Data records

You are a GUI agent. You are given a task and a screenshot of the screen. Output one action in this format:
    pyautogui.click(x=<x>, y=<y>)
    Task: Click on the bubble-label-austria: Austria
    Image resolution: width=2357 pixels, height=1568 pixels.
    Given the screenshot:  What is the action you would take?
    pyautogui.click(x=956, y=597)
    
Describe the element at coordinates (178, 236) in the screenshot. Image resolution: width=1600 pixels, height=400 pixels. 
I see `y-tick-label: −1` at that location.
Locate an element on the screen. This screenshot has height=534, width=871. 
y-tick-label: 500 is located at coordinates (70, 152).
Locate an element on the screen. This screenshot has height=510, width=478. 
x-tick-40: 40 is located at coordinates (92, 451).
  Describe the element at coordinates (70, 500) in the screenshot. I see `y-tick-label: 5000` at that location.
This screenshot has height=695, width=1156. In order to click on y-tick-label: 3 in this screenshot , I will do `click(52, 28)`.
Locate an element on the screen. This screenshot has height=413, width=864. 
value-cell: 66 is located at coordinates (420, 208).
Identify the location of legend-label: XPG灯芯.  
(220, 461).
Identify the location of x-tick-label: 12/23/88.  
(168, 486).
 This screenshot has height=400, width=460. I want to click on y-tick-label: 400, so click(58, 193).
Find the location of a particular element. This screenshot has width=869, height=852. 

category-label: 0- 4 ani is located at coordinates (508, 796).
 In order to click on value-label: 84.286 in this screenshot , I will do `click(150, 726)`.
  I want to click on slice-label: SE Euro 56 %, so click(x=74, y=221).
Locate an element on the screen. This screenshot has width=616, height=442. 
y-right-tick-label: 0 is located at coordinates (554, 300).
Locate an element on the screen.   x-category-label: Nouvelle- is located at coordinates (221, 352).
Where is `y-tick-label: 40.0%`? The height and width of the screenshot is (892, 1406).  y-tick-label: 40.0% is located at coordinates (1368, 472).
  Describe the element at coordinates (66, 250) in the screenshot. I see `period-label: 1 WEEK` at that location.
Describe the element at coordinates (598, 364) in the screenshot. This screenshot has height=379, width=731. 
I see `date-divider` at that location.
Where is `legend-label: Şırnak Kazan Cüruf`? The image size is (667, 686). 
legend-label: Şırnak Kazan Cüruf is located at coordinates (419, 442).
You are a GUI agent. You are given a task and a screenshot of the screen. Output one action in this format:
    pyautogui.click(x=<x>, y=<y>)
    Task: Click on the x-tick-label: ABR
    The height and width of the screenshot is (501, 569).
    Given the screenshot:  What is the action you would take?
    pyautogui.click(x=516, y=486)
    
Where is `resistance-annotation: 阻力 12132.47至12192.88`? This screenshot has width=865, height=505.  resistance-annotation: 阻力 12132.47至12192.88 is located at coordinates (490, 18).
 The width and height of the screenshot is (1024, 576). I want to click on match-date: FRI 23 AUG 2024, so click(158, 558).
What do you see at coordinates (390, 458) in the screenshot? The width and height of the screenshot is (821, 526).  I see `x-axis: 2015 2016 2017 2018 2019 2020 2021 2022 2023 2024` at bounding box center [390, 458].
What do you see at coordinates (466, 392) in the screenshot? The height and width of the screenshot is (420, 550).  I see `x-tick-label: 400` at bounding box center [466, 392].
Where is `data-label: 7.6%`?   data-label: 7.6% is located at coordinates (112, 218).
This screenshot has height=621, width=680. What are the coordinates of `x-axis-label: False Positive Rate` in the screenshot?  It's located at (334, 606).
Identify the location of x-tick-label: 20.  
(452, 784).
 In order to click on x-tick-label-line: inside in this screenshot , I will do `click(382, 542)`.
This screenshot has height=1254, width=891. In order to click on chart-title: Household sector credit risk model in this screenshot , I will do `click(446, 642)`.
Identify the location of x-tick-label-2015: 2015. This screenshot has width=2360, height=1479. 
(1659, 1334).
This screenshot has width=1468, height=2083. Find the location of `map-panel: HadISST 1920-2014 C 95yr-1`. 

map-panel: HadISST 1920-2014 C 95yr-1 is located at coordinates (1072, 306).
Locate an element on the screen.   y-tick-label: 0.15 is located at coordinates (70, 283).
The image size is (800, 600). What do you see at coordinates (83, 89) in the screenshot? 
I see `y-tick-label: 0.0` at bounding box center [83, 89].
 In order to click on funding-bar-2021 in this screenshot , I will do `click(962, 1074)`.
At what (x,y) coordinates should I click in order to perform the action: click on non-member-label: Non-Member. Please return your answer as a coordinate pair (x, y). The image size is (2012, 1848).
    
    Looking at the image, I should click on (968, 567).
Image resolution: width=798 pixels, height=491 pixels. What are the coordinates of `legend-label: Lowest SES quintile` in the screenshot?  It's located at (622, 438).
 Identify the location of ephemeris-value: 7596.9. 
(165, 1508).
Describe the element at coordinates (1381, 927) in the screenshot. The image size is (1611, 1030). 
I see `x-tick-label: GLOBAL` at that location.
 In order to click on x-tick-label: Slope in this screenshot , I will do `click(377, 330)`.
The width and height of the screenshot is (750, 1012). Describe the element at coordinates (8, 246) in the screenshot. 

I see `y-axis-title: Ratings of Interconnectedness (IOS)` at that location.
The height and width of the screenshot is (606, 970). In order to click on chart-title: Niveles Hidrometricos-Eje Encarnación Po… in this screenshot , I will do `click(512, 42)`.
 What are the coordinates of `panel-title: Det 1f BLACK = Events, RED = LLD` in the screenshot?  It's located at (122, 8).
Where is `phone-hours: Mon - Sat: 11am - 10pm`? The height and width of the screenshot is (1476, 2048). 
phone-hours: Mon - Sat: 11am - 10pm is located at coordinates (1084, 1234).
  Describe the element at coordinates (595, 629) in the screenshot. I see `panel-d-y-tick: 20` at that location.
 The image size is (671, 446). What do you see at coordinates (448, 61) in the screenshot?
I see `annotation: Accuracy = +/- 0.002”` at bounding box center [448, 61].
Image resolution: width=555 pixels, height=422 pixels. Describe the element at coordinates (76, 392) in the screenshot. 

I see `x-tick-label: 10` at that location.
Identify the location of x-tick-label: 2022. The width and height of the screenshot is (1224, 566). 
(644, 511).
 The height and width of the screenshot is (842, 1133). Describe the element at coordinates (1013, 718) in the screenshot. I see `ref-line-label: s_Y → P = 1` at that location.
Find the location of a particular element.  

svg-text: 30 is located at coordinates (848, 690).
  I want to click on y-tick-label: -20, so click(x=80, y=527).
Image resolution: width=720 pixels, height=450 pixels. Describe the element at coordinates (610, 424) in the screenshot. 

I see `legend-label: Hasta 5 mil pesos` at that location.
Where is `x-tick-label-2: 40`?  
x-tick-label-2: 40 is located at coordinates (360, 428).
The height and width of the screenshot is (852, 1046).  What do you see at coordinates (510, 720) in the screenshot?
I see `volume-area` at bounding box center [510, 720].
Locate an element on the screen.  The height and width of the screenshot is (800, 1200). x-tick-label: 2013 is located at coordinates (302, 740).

### PROMPT
Copy every one of the entries above word for word.

### SOLUTION TO THE PROBLEM
You are a GUI agent. You are given a task and a screenshot of the screen. Output one action in this format:
    pyautogui.click(x=<x>, y=<y>)
    Task: Click on the bubble-label-austria: Austria
    Image resolution: width=2357 pixels, height=1568 pixels.
    Given the screenshot:  What is the action you would take?
    pyautogui.click(x=956, y=597)
    
Describe the element at coordinates (178, 236) in the screenshot. Image resolution: width=1600 pixels, height=400 pixels. 
I see `y-tick-label: −1` at that location.
Locate an element on the screen. This screenshot has height=534, width=871. 
y-tick-label: 500 is located at coordinates (70, 152).
Locate an element on the screen. This screenshot has height=510, width=478. 
x-tick-40: 40 is located at coordinates (92, 451).
  Describe the element at coordinates (70, 500) in the screenshot. I see `y-tick-label: 5000` at that location.
This screenshot has height=695, width=1156. In order to click on y-tick-label: 3 in this screenshot , I will do `click(52, 28)`.
Locate an element on the screen. This screenshot has height=413, width=864. 
value-cell: 66 is located at coordinates (420, 208).
Identify the location of legend-label: XPG灯芯.  
(220, 461).
Identify the location of x-tick-label: 12/23/88.  
(168, 486).
 This screenshot has height=400, width=460. I want to click on y-tick-label: 400, so click(58, 193).
Find the location of a particular element. This screenshot has width=869, height=852. 

category-label: 0- 4 ani is located at coordinates (508, 796).
 In order to click on value-label: 84.286 in this screenshot , I will do `click(150, 726)`.
  I want to click on slice-label: SE Euro 56 %, so click(x=74, y=221).
Locate an element on the screen. This screenshot has width=616, height=442. 
y-right-tick-label: 0 is located at coordinates (554, 300).
Locate an element on the screen.   x-category-label: Nouvelle- is located at coordinates (221, 352).
Where is `y-tick-label: 40.0%`? The height and width of the screenshot is (892, 1406).  y-tick-label: 40.0% is located at coordinates (1368, 472).
  Describe the element at coordinates (66, 250) in the screenshot. I see `period-label: 1 WEEK` at that location.
Describe the element at coordinates (598, 364) in the screenshot. This screenshot has height=379, width=731. 
I see `date-divider` at that location.
Where is `legend-label: Şırnak Kazan Cüruf`? The image size is (667, 686). 
legend-label: Şırnak Kazan Cüruf is located at coordinates (419, 442).
You are a GUI agent. You are given a task and a screenshot of the screen. Output one action in this format:
    pyautogui.click(x=<x>, y=<y>)
    Task: Click on the x-tick-label: ABR
    The height and width of the screenshot is (501, 569).
    Given the screenshot:  What is the action you would take?
    pyautogui.click(x=516, y=486)
    
Where is `resistance-annotation: 阻力 12132.47至12192.88`? This screenshot has width=865, height=505.  resistance-annotation: 阻力 12132.47至12192.88 is located at coordinates (490, 18).
 The width and height of the screenshot is (1024, 576). I want to click on match-date: FRI 23 AUG 2024, so click(158, 558).
What do you see at coordinates (390, 458) in the screenshot? The width and height of the screenshot is (821, 526).  I see `x-axis: 2015 2016 2017 2018 2019 2020 2021 2022 2023 2024` at bounding box center [390, 458].
What do you see at coordinates (466, 392) in the screenshot? The height and width of the screenshot is (420, 550).  I see `x-tick-label: 400` at bounding box center [466, 392].
Where is `data-label: 7.6%`?   data-label: 7.6% is located at coordinates (112, 218).
This screenshot has height=621, width=680. What are the coordinates of `x-axis-label: False Positive Rate` in the screenshot?  It's located at (334, 606).
Identify the location of x-tick-label: 20.  
(452, 784).
 In order to click on x-tick-label-line: inside in this screenshot , I will do `click(382, 542)`.
This screenshot has height=1254, width=891. In order to click on chart-title: Household sector credit risk model in this screenshot , I will do `click(446, 642)`.
Identify the location of x-tick-label-2015: 2015. This screenshot has width=2360, height=1479. 
(1659, 1334).
This screenshot has width=1468, height=2083. Find the location of `map-panel: HadISST 1920-2014 C 95yr-1`. 

map-panel: HadISST 1920-2014 C 95yr-1 is located at coordinates (1072, 306).
Locate an element on the screen.   y-tick-label: 0.15 is located at coordinates (70, 283).
The image size is (800, 600). What do you see at coordinates (83, 89) in the screenshot? 
I see `y-tick-label: 0.0` at bounding box center [83, 89].
 In order to click on funding-bar-2021 in this screenshot , I will do `click(962, 1074)`.
At what (x,y) coordinates should I click in order to perform the action: click on non-member-label: Non-Member. Please return your answer as a coordinate pair (x, y). The image size is (2012, 1848).
    
    Looking at the image, I should click on (968, 567).
Image resolution: width=798 pixels, height=491 pixels. What are the coordinates of `legend-label: Lowest SES quintile` in the screenshot?  It's located at (622, 438).
 Identify the location of ephemeris-value: 7596.9. 
(165, 1508).
Describe the element at coordinates (1381, 927) in the screenshot. The image size is (1611, 1030). 
I see `x-tick-label: GLOBAL` at that location.
 In order to click on x-tick-label: Slope in this screenshot , I will do `click(377, 330)`.
The width and height of the screenshot is (750, 1012). Describe the element at coordinates (8, 246) in the screenshot. 

I see `y-axis-title: Ratings of Interconnectedness (IOS)` at that location.
The height and width of the screenshot is (606, 970). In order to click on chart-title: Niveles Hidrometricos-Eje Encarnación Po… in this screenshot , I will do `click(512, 42)`.
 What are the coordinates of `panel-title: Det 1f BLACK = Events, RED = LLD` in the screenshot?  It's located at (122, 8).
Where is `phone-hours: Mon - Sat: 11am - 10pm`? The height and width of the screenshot is (1476, 2048). 
phone-hours: Mon - Sat: 11am - 10pm is located at coordinates (1084, 1234).
  Describe the element at coordinates (595, 629) in the screenshot. I see `panel-d-y-tick: 20` at that location.
 The image size is (671, 446). What do you see at coordinates (448, 61) in the screenshot?
I see `annotation: Accuracy = +/- 0.002”` at bounding box center [448, 61].
Image resolution: width=555 pixels, height=422 pixels. Describe the element at coordinates (76, 392) in the screenshot. 

I see `x-tick-label: 10` at that location.
Identify the location of x-tick-label: 2022. The width and height of the screenshot is (1224, 566). 
(644, 511).
 The height and width of the screenshot is (842, 1133). Describe the element at coordinates (1013, 718) in the screenshot. I see `ref-line-label: s_Y → P = 1` at that location.
Find the location of a particular element.  

svg-text: 30 is located at coordinates (848, 690).
  I want to click on y-tick-label: -20, so click(x=80, y=527).
Image resolution: width=720 pixels, height=450 pixels. Describe the element at coordinates (610, 424) in the screenshot. 

I see `legend-label: Hasta 5 mil pesos` at that location.
Where is `x-tick-label-2: 40`?  
x-tick-label-2: 40 is located at coordinates (360, 428).
The height and width of the screenshot is (852, 1046).  What do you see at coordinates (510, 720) in the screenshot?
I see `volume-area` at bounding box center [510, 720].
Locate an element on the screen.  The height and width of the screenshot is (800, 1200). x-tick-label: 2013 is located at coordinates (302, 740).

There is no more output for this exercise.